Context: To provide critical cellular support to hem/onc patients undergoing chemotherapy, US hospitals consumed w675,000 single donor platelets (34.4% of the 2010 total transfused) and w2,100,000 red cells (15.1% of the 2010 total transfused). In the emerging paradigm of genomics and personalized care, the selection of cellular products for the treatment of oncology patients in accordance with their immunomolecular signature has the potential to reduce antibody-mediated destruction of cells and improve treatment outcomes. Turning this strategy into a logistical reality calls for three ingredients: the identification of patients at high risk of mounting an adverse immune reaction; the clinical decision to provide optimal cellular products; and real-time access to an adequate supply of such products. Objective: To clinically validate a novel process of classifying hematology patients and candidate donors on the basis of an immunomolecular attribute profile comprising platelet (HLA class I and HPA) as well as red cell antigen profiles for a total of w100markers (and the potential of scaling this process so as to permit the patient profiling and classification of 1,000 candidate donors per 24hr period).
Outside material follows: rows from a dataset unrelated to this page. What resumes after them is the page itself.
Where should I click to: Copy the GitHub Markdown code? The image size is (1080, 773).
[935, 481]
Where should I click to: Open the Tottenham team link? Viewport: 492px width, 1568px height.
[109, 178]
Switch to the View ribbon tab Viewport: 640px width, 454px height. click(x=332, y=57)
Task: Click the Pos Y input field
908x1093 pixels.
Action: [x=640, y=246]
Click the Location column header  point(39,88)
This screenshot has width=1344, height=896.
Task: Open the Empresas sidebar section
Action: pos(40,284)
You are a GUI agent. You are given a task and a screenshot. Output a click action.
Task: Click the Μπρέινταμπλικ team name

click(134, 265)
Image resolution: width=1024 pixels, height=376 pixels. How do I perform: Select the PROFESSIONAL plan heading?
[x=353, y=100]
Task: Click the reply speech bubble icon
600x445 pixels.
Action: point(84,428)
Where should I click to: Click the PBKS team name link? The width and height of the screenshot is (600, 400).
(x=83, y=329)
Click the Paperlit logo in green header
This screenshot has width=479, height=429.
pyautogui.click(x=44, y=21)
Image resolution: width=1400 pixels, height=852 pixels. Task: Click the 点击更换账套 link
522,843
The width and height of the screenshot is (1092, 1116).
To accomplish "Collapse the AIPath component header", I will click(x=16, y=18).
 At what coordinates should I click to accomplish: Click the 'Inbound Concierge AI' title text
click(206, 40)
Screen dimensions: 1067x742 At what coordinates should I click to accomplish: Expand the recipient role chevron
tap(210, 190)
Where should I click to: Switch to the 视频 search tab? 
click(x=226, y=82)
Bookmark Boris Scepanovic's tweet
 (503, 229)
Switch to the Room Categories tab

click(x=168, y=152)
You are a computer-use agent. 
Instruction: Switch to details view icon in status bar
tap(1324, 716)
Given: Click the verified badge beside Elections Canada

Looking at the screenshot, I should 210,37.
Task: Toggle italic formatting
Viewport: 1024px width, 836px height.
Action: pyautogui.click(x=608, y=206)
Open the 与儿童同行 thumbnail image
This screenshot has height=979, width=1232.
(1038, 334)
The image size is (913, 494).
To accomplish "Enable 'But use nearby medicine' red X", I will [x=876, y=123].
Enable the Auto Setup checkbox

Design: Residual blood samples from MDACC blood bank were collected and analyzed by our novel process combining: the parallel sequencing for pools of samples at informative sites; haplotype recovery; antigen and epitope profile prediction; and classification by “machine learning”. Results: HLA class I and HPA profiles of samples from 296 hematologic and non-hematologic oncology patients, and from 160 candidate platelet donors were determined, and classified by HLA class I and HPA profiles; the process achieved 100% concordance with high-resolution HLA types available for 42 patients; in addition, we demonstrated the direct recovery of haplotype pairs and extended the method to red cell antigens including RH variants. Conclusions: Our new “virtual cell sorting” process offers an effective approach to the large-scale classification of patients and candidate donors, and optimal selection of cells, on the basis of immunomolecular signatures.